__Task statement__
Word for word, set down every line of the entries below from the line with "Toggle show newline \n characters button" to the line with "Select the Draw", including both, and no other line.
++++++++++
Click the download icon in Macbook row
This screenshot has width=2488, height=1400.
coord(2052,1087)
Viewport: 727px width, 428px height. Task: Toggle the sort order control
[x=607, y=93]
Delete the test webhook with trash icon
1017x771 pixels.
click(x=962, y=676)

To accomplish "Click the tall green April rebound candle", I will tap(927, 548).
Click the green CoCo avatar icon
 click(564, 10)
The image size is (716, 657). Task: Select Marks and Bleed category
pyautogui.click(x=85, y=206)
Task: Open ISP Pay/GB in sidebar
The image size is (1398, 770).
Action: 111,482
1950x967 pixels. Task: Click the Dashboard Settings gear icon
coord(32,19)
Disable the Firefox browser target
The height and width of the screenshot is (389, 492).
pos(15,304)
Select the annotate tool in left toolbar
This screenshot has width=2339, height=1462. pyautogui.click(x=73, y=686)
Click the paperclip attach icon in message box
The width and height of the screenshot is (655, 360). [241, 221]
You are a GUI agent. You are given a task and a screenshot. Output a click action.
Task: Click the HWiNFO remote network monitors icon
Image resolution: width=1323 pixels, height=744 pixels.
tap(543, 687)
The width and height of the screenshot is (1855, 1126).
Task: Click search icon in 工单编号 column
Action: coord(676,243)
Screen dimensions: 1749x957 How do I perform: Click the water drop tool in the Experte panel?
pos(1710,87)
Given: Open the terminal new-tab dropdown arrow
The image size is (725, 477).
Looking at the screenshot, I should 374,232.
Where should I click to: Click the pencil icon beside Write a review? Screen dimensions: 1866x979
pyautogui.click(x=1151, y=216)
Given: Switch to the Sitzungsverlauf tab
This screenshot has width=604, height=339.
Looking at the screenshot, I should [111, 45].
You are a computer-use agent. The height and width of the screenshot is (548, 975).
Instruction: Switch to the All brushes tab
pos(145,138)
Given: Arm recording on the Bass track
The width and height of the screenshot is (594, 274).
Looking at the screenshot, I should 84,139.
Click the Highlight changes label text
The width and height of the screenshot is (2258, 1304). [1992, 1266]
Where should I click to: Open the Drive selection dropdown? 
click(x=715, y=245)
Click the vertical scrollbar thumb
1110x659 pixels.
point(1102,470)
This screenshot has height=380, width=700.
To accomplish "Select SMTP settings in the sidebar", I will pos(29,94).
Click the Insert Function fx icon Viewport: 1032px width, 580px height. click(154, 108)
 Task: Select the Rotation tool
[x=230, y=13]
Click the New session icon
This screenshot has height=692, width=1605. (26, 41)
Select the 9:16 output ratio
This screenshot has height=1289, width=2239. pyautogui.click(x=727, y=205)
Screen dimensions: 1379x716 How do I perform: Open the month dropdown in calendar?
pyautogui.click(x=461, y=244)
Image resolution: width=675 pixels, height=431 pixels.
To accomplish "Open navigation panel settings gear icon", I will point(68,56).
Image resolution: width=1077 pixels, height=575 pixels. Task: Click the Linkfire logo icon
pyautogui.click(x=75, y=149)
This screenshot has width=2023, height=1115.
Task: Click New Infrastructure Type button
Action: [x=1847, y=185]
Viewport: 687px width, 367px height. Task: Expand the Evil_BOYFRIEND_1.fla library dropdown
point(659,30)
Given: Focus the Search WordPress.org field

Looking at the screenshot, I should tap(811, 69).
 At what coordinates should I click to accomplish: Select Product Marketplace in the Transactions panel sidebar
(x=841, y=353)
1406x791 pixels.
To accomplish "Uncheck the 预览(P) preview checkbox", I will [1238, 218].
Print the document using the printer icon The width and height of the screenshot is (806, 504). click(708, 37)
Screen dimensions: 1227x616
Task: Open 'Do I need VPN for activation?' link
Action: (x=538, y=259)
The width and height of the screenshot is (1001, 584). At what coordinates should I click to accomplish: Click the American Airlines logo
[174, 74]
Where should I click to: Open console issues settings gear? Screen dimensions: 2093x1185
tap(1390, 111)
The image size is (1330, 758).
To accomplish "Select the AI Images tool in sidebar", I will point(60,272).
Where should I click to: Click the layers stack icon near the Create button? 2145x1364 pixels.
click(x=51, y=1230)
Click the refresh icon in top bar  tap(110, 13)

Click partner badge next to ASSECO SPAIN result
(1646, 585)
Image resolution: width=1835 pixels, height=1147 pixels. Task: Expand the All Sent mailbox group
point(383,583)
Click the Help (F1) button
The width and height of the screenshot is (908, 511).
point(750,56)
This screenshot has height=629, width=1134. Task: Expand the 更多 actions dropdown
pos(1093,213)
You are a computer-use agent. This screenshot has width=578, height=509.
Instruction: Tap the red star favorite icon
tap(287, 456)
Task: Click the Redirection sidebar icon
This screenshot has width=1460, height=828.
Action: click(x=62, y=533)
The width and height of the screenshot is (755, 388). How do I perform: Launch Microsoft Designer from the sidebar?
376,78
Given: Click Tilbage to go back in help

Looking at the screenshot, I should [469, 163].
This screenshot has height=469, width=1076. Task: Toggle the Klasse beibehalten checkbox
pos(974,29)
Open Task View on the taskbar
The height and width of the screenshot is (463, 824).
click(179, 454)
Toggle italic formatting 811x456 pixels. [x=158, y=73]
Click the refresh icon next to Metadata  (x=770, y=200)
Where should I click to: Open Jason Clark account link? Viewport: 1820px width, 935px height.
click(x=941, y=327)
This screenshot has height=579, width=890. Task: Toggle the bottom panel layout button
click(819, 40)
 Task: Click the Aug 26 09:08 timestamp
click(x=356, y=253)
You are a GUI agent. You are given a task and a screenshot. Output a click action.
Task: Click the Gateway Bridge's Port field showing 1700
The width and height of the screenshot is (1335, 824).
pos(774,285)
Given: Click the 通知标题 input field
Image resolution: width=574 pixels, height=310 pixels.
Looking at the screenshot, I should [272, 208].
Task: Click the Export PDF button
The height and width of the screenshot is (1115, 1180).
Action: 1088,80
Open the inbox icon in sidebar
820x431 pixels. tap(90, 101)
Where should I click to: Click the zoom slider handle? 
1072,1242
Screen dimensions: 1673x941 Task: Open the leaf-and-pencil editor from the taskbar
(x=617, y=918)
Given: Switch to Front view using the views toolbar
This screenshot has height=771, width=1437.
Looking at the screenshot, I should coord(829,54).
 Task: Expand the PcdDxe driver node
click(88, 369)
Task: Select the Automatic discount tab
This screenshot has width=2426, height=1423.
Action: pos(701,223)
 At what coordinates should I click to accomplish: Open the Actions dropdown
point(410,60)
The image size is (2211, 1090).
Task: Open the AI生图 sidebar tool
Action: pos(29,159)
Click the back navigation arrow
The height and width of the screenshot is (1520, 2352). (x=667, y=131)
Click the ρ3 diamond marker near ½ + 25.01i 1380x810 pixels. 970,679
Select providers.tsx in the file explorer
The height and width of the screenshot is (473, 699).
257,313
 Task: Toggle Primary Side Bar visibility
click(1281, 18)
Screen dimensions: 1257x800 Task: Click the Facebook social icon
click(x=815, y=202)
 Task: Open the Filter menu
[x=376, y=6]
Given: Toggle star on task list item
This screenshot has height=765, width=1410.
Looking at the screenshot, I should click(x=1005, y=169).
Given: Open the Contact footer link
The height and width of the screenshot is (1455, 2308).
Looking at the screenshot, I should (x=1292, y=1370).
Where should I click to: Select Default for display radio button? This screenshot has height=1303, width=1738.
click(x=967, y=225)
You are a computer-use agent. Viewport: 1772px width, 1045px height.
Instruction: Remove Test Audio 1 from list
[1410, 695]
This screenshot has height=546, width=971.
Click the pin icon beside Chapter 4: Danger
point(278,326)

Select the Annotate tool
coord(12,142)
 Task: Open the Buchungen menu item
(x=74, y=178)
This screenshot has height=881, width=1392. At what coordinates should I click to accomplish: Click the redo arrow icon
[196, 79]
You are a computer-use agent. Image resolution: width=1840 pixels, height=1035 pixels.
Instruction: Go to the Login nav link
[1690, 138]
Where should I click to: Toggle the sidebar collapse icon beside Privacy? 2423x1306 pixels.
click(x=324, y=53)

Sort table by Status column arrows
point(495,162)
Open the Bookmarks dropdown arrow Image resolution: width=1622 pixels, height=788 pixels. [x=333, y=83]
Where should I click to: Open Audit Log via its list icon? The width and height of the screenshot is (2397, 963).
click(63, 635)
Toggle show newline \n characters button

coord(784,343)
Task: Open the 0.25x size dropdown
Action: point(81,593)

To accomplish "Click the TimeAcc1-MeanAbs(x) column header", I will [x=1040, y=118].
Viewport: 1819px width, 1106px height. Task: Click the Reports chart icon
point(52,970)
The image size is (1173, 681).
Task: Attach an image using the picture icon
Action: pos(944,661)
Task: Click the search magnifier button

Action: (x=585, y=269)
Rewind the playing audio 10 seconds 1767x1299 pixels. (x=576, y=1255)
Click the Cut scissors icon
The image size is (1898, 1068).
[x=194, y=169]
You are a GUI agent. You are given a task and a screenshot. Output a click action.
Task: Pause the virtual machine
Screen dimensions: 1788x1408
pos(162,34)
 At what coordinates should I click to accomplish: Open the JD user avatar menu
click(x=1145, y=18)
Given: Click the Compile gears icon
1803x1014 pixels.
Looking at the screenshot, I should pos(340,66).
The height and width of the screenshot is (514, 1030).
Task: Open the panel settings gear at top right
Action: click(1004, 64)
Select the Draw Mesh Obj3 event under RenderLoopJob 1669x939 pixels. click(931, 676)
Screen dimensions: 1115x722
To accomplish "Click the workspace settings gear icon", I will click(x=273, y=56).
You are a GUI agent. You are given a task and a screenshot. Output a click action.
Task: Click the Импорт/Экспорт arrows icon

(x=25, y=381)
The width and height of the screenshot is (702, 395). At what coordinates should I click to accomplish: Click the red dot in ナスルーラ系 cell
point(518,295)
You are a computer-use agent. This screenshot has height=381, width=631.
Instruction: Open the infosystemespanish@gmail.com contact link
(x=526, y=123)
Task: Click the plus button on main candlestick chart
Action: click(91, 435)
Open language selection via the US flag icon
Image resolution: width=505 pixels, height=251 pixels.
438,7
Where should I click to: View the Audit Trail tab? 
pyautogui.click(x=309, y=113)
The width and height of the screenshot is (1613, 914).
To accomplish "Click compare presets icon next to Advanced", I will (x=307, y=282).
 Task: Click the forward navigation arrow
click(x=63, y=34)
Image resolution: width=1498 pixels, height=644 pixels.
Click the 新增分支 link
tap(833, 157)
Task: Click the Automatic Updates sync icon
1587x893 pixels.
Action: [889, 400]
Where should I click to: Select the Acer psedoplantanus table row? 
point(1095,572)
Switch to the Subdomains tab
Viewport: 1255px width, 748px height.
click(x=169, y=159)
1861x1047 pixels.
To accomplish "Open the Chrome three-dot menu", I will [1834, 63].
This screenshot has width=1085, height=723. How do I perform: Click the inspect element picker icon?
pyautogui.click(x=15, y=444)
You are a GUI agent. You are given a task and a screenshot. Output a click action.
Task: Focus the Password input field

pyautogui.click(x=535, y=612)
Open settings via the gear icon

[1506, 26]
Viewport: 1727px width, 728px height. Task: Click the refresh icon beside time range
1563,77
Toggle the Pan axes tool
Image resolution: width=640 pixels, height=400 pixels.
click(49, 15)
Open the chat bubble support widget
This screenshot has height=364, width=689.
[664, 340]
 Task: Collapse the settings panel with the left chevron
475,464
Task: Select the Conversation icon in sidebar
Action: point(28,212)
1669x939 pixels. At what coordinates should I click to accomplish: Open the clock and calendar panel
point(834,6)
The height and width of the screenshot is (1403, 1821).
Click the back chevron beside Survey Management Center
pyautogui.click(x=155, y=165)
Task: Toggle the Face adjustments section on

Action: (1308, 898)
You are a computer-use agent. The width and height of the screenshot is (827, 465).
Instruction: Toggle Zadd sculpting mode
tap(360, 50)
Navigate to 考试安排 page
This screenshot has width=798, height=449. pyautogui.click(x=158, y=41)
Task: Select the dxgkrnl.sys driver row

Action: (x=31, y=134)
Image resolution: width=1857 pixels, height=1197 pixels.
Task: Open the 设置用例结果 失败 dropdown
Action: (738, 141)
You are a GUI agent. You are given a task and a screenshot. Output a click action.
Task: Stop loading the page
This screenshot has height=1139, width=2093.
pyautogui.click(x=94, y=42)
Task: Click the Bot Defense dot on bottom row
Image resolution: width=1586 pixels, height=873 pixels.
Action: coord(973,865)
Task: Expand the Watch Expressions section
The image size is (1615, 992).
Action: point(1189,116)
++++++++++
__Answer box__
Toggle show newline \n characters button

coord(784,343)
Task: Open the 0.25x size dropdown
Action: point(81,593)

To accomplish "Click the TimeAcc1-MeanAbs(x) column header", I will [x=1040, y=118].
Viewport: 1819px width, 1106px height. Task: Click the Reports chart icon
point(52,970)
The image size is (1173, 681).
Task: Attach an image using the picture icon
Action: pos(944,661)
Task: Click the search magnifier button

Action: (x=585, y=269)
Rewind the playing audio 10 seconds 1767x1299 pixels. (x=576, y=1255)
Click the Cut scissors icon
The image size is (1898, 1068).
[x=194, y=169]
You are a GUI agent. You are given a task and a screenshot. Output a click action.
Task: Pause the virtual machine
Screen dimensions: 1788x1408
pos(162,34)
 At what coordinates should I click to accomplish: Open the JD user avatar menu
click(x=1145, y=18)
Given: Click the Compile gears icon
1803x1014 pixels.
Looking at the screenshot, I should pos(340,66).
The height and width of the screenshot is (514, 1030).
Task: Open the panel settings gear at top right
Action: click(1004, 64)
Select the Draw Mesh Obj3 event under RenderLoopJob 1669x939 pixels. click(931, 676)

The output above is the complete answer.